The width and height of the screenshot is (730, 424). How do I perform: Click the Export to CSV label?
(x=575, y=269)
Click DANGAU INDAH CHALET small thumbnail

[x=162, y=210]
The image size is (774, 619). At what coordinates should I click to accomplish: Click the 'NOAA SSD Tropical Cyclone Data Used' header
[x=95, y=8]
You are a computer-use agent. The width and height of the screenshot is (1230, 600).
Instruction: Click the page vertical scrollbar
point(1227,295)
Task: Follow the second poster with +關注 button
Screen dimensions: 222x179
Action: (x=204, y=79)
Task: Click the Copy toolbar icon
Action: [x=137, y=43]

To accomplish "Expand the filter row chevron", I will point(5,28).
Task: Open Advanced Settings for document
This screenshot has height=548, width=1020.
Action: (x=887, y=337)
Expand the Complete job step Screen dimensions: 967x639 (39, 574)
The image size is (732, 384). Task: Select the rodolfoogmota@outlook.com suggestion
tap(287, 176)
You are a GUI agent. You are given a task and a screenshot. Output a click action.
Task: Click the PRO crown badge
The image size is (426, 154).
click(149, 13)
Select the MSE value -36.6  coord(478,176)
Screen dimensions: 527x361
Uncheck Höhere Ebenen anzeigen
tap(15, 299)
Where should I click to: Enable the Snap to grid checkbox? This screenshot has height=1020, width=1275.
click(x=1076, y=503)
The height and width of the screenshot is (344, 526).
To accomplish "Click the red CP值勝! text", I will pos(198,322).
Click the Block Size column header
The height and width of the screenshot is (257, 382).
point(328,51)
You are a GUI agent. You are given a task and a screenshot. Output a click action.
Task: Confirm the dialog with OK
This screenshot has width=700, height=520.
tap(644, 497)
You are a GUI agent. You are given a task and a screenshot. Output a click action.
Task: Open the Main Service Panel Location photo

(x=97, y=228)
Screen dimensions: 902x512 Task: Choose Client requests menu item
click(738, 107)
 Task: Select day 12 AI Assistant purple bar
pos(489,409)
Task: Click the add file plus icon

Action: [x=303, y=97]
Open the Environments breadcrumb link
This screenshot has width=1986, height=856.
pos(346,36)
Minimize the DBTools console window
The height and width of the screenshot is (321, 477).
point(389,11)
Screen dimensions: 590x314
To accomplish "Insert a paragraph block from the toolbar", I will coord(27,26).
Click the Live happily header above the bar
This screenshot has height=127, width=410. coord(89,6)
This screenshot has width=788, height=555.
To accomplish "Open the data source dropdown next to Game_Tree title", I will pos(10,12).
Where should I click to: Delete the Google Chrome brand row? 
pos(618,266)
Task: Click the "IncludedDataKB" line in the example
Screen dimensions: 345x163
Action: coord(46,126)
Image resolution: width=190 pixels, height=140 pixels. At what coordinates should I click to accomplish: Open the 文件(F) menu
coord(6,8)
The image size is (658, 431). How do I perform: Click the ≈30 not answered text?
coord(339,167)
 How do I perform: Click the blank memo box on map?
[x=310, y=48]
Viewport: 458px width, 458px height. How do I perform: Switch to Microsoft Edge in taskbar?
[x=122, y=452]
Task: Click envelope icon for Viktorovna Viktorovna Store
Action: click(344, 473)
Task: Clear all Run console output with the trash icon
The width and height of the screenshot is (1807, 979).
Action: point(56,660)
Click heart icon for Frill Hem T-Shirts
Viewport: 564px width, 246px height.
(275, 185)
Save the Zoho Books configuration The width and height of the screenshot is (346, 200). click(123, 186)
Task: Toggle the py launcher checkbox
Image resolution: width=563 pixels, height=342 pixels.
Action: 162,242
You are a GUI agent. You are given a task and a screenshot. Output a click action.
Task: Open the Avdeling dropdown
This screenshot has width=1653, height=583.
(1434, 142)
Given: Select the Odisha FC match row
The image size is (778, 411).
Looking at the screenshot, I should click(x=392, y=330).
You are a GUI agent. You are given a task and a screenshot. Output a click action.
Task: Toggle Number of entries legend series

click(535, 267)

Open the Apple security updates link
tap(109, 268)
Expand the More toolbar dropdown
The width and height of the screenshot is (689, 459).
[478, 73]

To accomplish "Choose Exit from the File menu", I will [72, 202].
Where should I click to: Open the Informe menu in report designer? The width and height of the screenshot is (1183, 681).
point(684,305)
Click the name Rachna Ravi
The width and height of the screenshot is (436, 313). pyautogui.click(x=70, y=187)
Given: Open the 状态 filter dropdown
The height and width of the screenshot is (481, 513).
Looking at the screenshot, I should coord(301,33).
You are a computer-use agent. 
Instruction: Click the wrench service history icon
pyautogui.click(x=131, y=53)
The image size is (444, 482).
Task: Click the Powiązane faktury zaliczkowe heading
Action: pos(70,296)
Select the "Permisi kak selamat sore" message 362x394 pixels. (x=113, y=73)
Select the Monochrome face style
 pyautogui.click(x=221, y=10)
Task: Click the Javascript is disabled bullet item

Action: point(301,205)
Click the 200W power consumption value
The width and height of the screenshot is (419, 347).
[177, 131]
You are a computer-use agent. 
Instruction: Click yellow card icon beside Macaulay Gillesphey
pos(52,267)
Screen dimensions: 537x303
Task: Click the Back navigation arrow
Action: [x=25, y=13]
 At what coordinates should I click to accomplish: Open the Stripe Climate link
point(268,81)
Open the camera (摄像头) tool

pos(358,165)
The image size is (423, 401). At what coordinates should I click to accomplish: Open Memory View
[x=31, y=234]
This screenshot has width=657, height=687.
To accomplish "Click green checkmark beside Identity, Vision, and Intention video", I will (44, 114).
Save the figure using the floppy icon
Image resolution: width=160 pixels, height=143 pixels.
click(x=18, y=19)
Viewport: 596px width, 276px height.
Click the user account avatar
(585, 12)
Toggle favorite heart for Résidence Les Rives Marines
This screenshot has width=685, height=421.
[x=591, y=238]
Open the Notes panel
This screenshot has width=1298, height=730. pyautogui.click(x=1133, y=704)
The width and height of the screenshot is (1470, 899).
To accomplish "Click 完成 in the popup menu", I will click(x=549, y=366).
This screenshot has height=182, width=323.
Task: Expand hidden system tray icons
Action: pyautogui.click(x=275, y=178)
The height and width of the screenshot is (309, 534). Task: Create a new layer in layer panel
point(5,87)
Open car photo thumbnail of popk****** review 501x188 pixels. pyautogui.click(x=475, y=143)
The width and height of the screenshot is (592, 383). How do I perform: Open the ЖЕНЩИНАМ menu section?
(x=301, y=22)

□ □ □ □

Goal of the exercise:
Transcribe verbatim. Cover the lines from the first line of the entries above to the line containing "Task: Open Advanced Settings for document", inclusive.

Solution to this exercise:
The width and height of the screenshot is (730, 424). How do I perform: Click the Export to CSV label?
(x=575, y=269)
Click DANGAU INDAH CHALET small thumbnail

[x=162, y=210]
The image size is (774, 619). At what coordinates should I click to accomplish: Click the 'NOAA SSD Tropical Cyclone Data Used' header
[x=95, y=8]
You are a computer-use agent. The width and height of the screenshot is (1230, 600).
Instruction: Click the page vertical scrollbar
point(1227,295)
Task: Follow the second poster with +關注 button
Screen dimensions: 222x179
Action: (x=204, y=79)
Task: Click the Copy toolbar icon
Action: [x=137, y=43]

To accomplish "Expand the filter row chevron", I will point(5,28).
Task: Open Advanced Settings for document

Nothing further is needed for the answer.